Бабкину было под сорок. Когда-то он мечтал стать музыкантом — и не стал, но любовь к музыке сохранилась, и каждый вечер он шел в заводской Дом культуры, к своей виолончели. Он был лауреатом всяческих конкурсов самодеятельности, о нем писали газеты, и не то в «Огоньке», не то еще в каком-то журнале были опубликованы два снимка: Бабкин в робе, со щитком, а рядом — он же, в черном костюме и с галстуком-бабочкой водит смычком по струнам.

Иное дело — Панчихин. Семья, двое детей, а сам — ухарь, чуть ли не со всем заводом на «ты», о таких обычно говорят — свой в доску. С людьми он сходился легко, даже, пожалуй, бездумно. «Эй, друг, есть закурить?» — и еще на одного друга больше. Савдунин относился к нему настороженно. Ему не нравилась манера Панчихина блистать своей улыбкой, хлопать людей по плечу, почти сразу переходить на «ты», балагурить. Такая открытость Савдунину казалась развязностью, и он, человек совсем иного склада характера, сторонился Панчихина. Теперь же у него появились для этого другие основания.

Очень быстро Панчихин подружился с Лосевым. В каждый обеденный перерыв они присаживались на пару к небольшому столику под лестницей и резались в «козла». Как-то, проходя мимо, Савдунин услышал заливистый смех Панчихина и слова, обращенные, надо полагать, к проигравшей паре:

— Сегодня же и поставите нам. И не садитесь больше — у нас с Жоркой будете только рыбу считать!

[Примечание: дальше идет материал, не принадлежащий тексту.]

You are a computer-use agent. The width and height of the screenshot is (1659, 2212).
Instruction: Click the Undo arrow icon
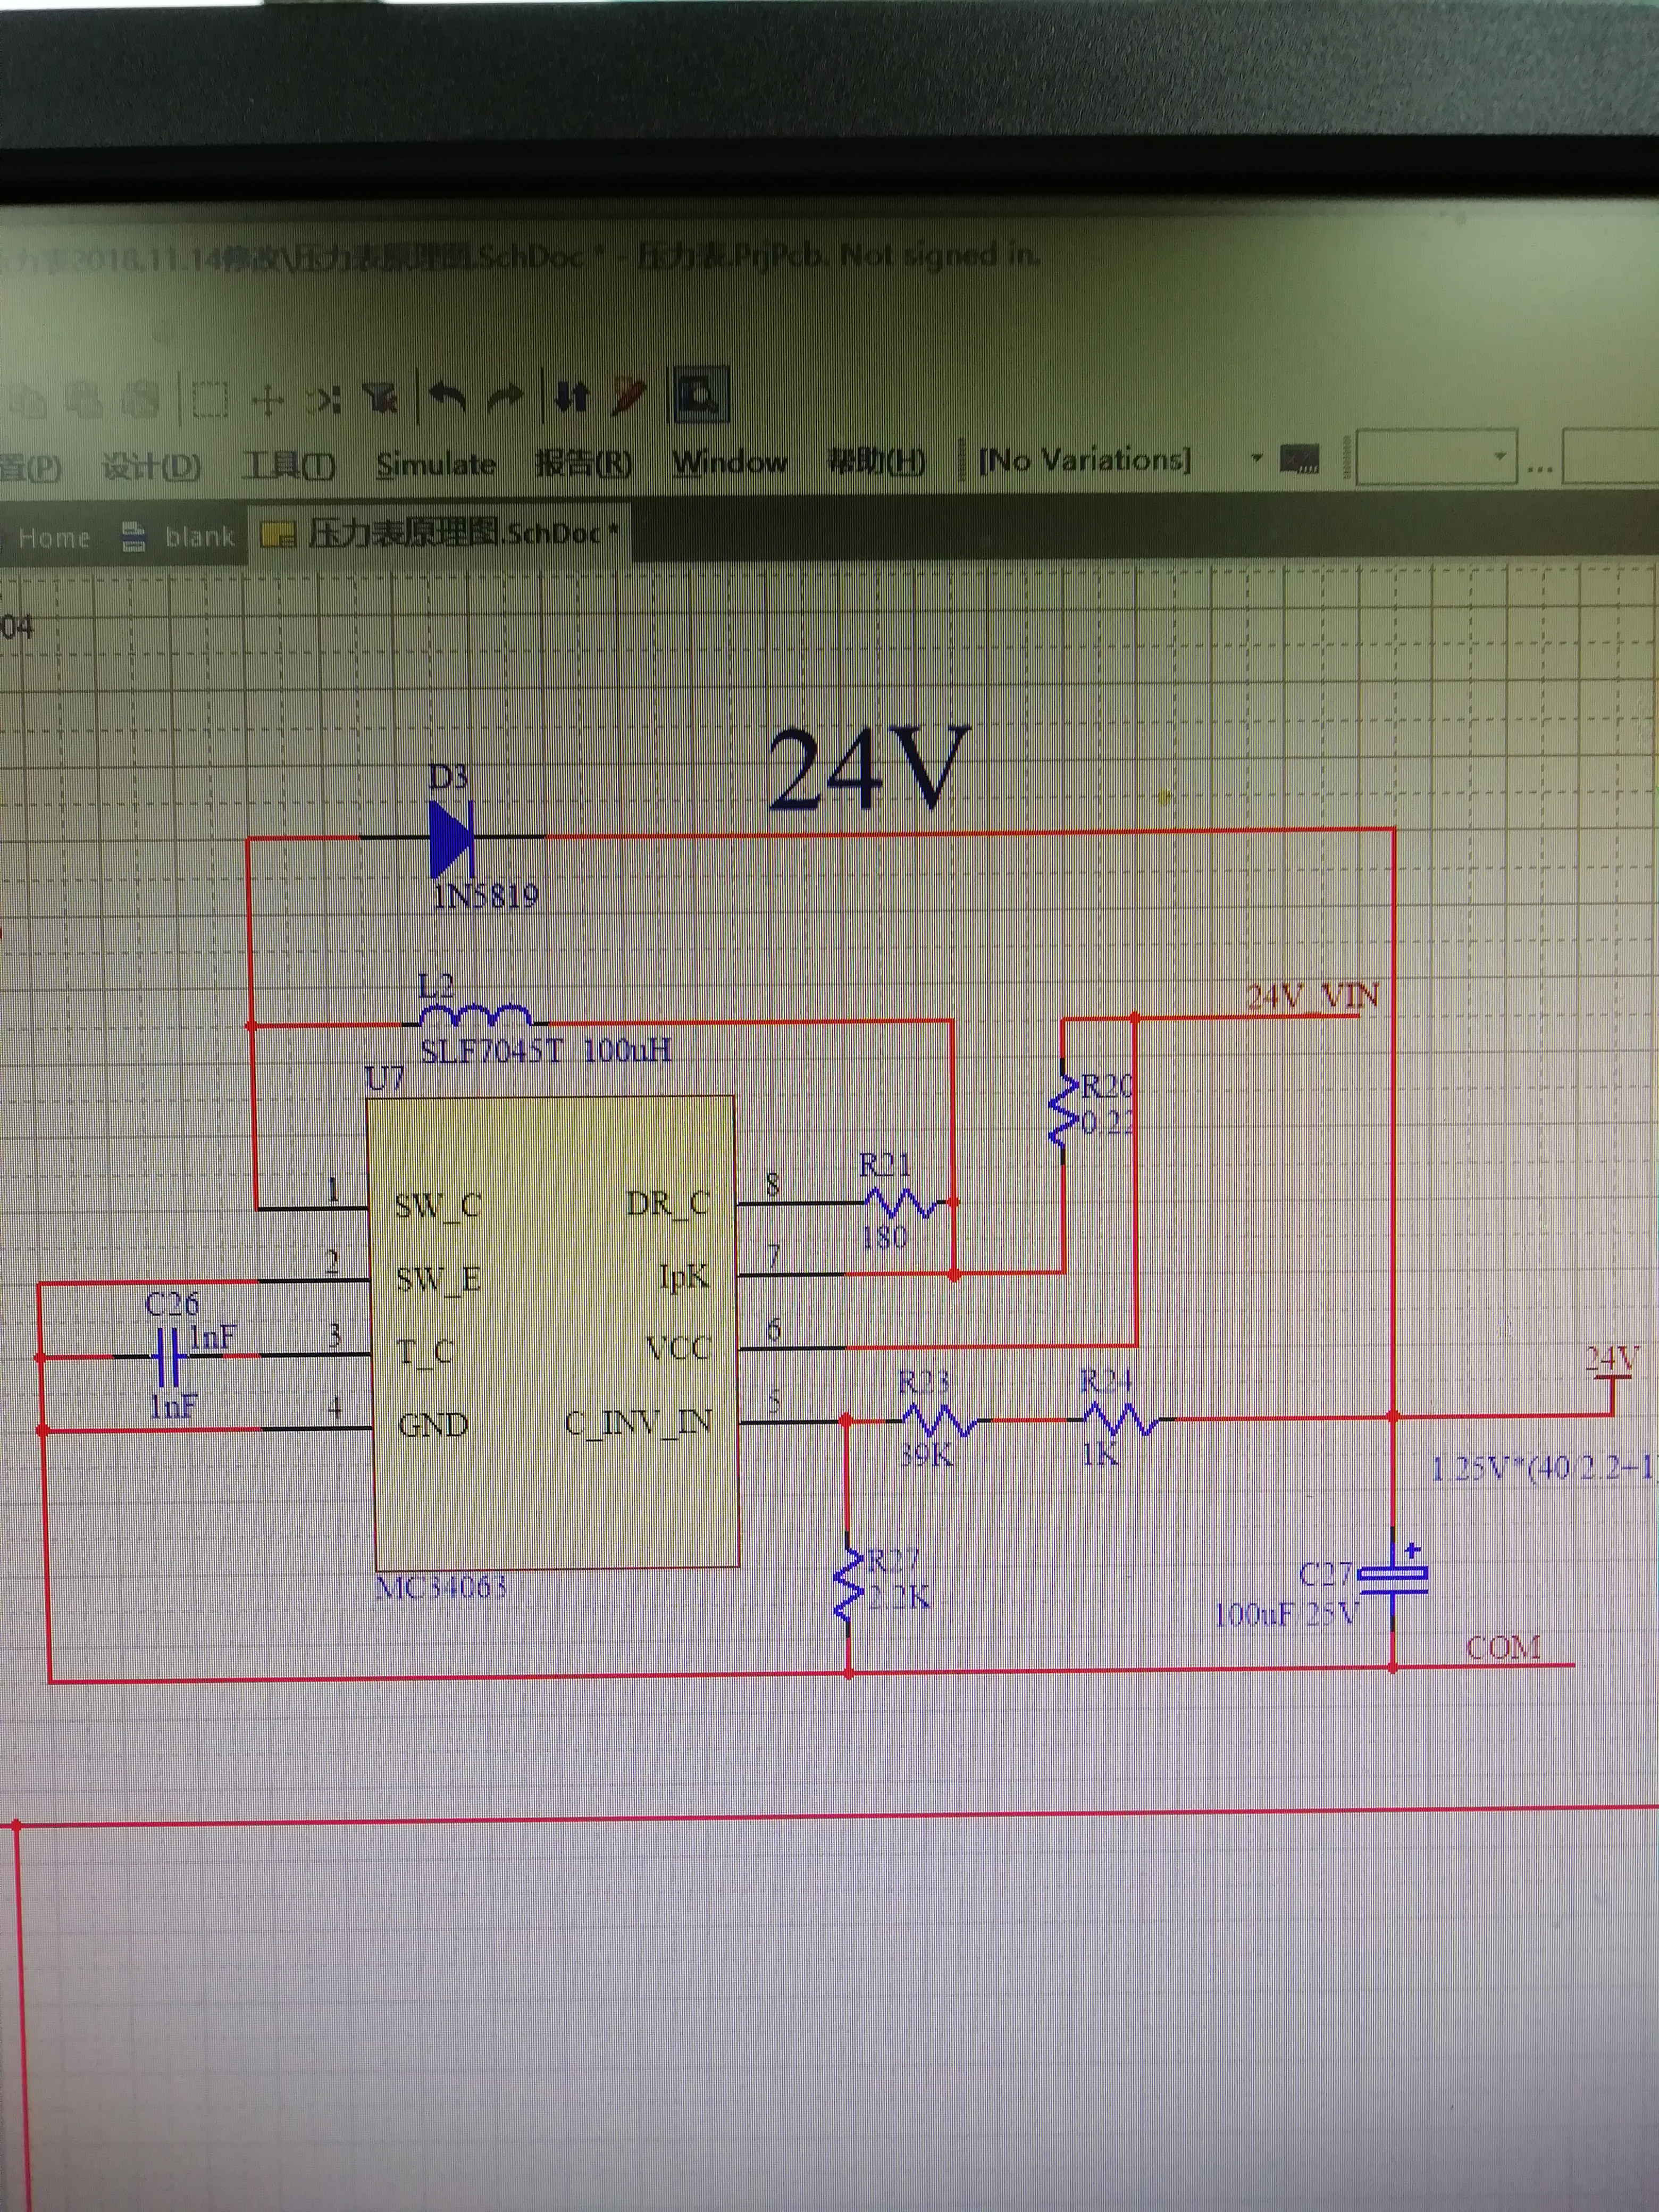[447, 398]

— Лосев! — позвал Савдунин. Тот нехотя поднялся из-за стола и подошел к бригадиру. Савдунин кивнул: «Идем», — и пошел впереди, вразвалку, мучительно соображая, что же ему сказать.

— Перерыв еще не кончился, бригадир, — недовольно проворчал Лосев.

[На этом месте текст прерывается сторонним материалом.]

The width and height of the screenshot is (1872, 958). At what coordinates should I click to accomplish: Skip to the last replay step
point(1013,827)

Но Савдунин не ответил, не обернулся, будто вовсе не расслышал. Полдела он сделал — отвел Лосева от стола, от Панчихина. Да разве отвел? Все равно после смены они выйдут с завода вместе…

После перерыва бригада должна была сваривать листы. Работа предстояла нехитрая, листы уже подали на участок, и Савдунин, показав на них Лосеву, сказал:

— Вот. Как будешь делать?

— Ты что же, экзамен мне устраиваешь?

Ничего другого Савдунин придумать не мог. Конечно, глупо. И возиться с тридцатилетним мужиком тоже глупо.

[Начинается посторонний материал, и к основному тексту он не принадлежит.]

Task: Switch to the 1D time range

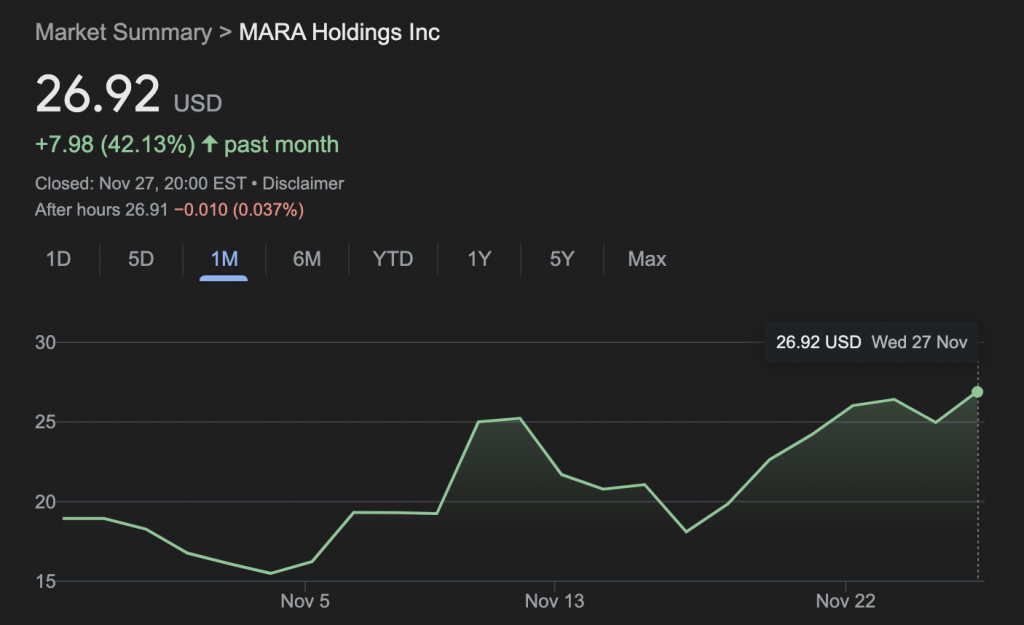Action: click(59, 259)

Лосев зло пихнул ногой в один лист и, кажется, понял, в чем дело.

— Работа ерундовая. А ты за мной нянькой-то не ходи, бригадир. Мне с тобой восемь часов по закону отмерено, остальное время — мое личное.

И, повернувшись, пошел обратно, к Панчихину.

Все-таки Савдунин подошел к нему снова, уже после перерыва, и сразу постучал Лосева по спине, останавливая его: в цехе было шумно, иначе Лосев не услышал бы.

— Ну, чего? — крикнул Лосев. — Опять что не так?

— Не так, — сказал Савдунин. У него было страдальческое лицо. Он смотрел на сварочную плиту, как смотрят на стол с покойником. Даже головой покачал.